Photographers aren't usually part of the tour but this year photographer Roz Hermant was chosen as part of the tour, says AGP education and program co-ordinator Jane Wild.

Every year, the call goes out to all artists working in any visual medium and photographers rarely respond, Wild says.

"Roz applied and we were very intrigued by her work so we're delighted to add a photographer to the tour," Wild says.

Shannon Taylor, who manipulates photo images and paints over them, is also new this year, Wild says.

Taylor is well-known in the community for the large floral image on the mural on Hunter St., Wild says.

New artwork on the tour also includes metal sculpture from David Hickey, paintings from Olga Szaranski, Antal Serences, Emil Varga, Patrick Moore and Gene Canning and ceramics from Suzanne Woods.

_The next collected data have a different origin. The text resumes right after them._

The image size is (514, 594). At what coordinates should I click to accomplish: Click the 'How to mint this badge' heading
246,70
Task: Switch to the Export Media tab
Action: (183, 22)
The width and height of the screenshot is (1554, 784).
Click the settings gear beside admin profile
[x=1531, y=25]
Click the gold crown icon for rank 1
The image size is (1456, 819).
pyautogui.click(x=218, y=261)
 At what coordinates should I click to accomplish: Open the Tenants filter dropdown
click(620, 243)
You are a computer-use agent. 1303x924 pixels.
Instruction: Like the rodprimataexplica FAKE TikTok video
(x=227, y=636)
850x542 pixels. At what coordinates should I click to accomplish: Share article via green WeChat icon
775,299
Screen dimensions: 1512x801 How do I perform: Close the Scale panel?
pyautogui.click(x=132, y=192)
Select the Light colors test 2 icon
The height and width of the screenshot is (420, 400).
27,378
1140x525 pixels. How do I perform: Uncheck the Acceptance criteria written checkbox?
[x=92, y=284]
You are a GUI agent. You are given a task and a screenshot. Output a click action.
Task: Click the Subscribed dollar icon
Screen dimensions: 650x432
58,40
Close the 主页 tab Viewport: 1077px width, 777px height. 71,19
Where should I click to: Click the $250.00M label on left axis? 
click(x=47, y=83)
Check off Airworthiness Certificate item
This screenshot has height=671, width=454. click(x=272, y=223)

Returning artists in the city are glass artist Paul

Oldham, jeweller Sandy MacFarlane, mixed media artist Victoria Wallace as well as painters Mary McLoughlin, Peer Christensen, Leanne Baird, Nan Sidler, Rob Niezen, Patrick Fitzgerald, Jenni Johnston and Fran DeActis.

In Lakefield, textile artist Stephanie Ford Forrester, wood-workers John Boorman and Ken Logan and potter Gail West are returning.

From the Apsley area, painter Molly Moldovan and mixed-media artist Mary Kainer are back for another year.